* Exercise:
Find each line in the items below that contains the word "This" with the same capitalization, and copy those lines out.

Collected data:
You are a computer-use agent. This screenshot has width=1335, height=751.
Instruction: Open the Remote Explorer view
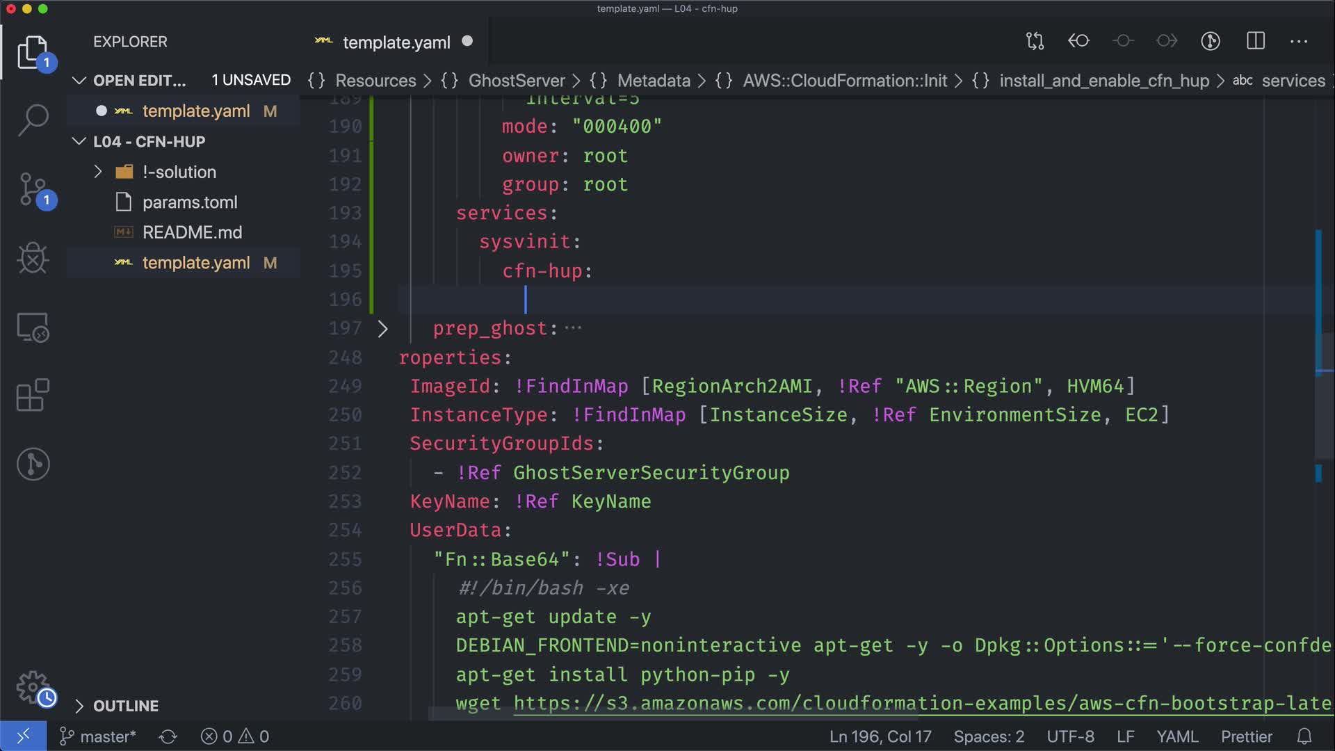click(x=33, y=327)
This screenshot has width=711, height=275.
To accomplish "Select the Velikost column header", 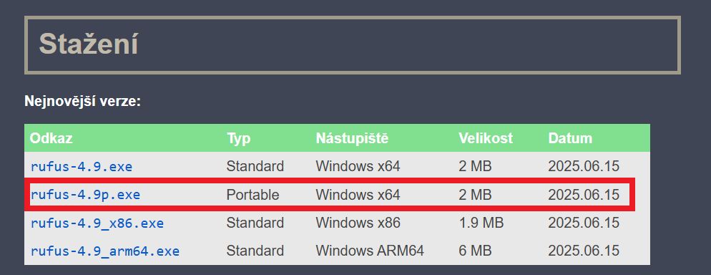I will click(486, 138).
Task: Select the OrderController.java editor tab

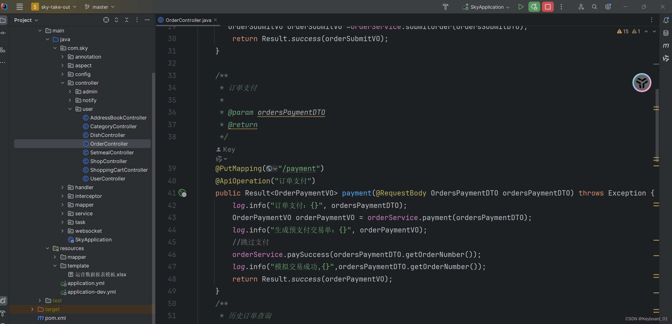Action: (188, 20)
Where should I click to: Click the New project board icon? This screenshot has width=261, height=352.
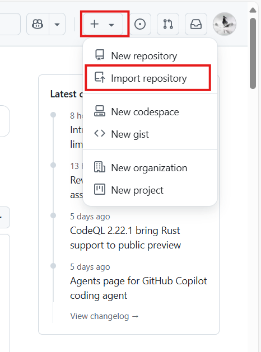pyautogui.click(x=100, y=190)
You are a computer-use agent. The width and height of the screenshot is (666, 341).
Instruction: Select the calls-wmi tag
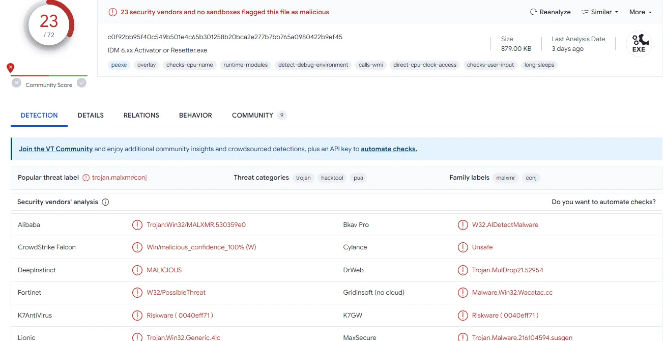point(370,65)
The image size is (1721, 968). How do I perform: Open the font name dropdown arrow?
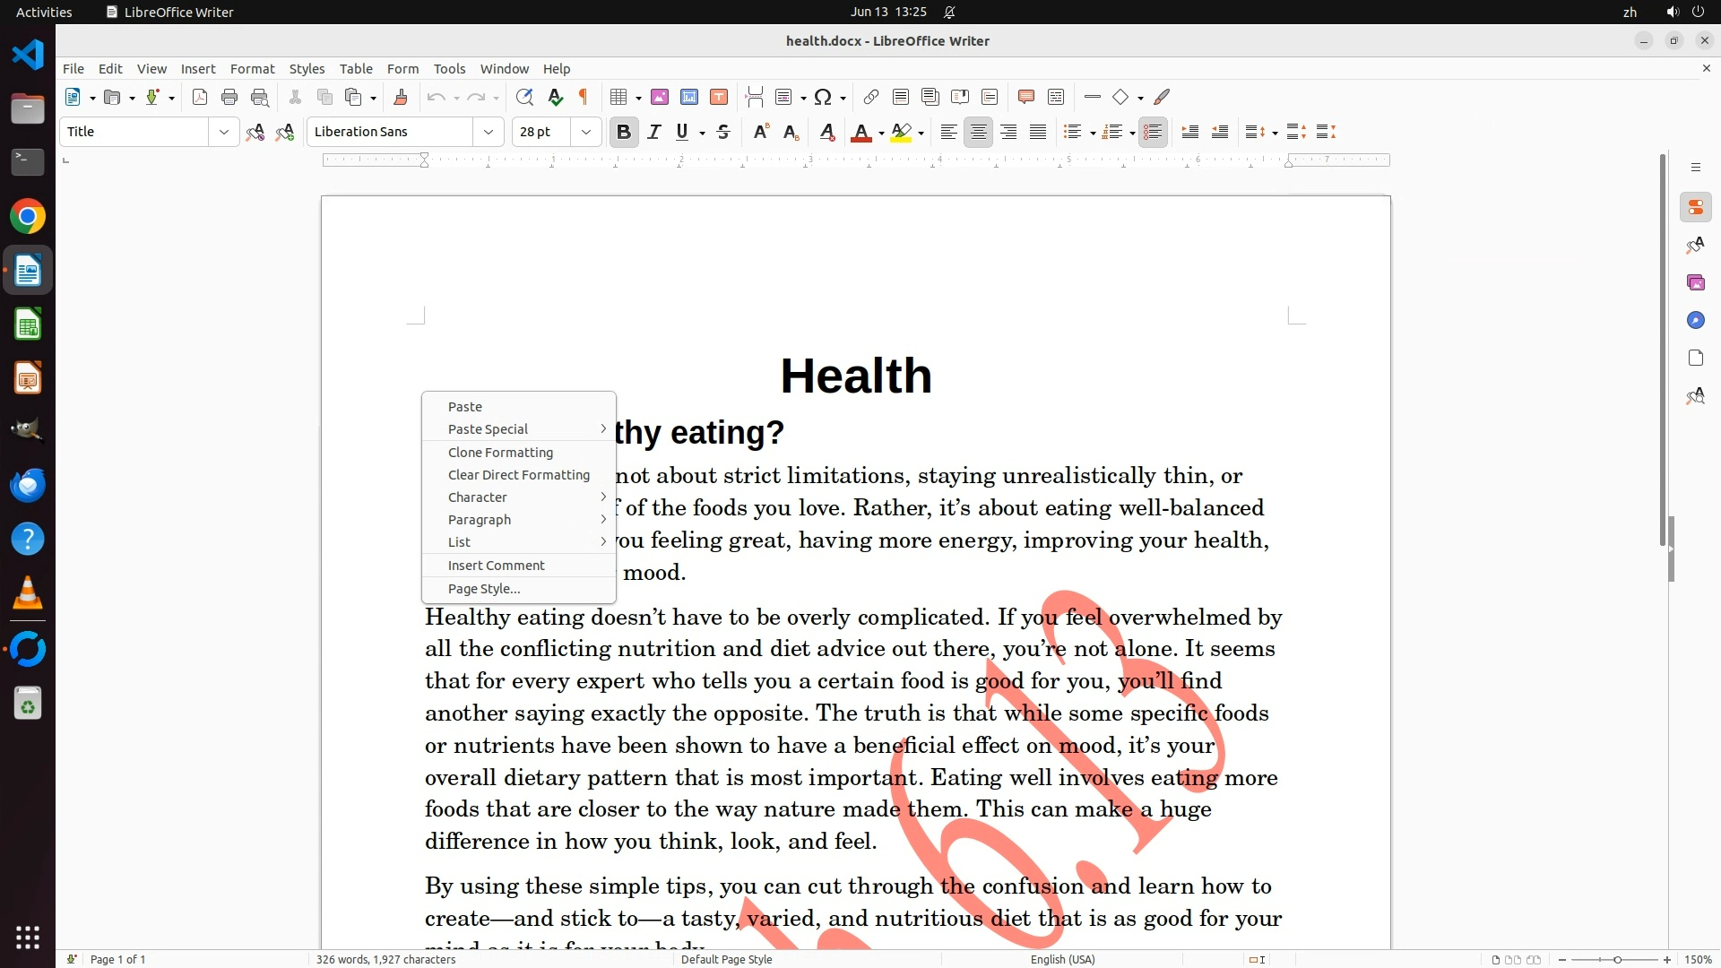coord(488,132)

* Finished task:
You are a computer-use agent. This screenshot has width=1335, height=751.
This screenshot has width=711, height=275.
Where should I click to: Click the New project board icon? This screenshot has width=261, height=352.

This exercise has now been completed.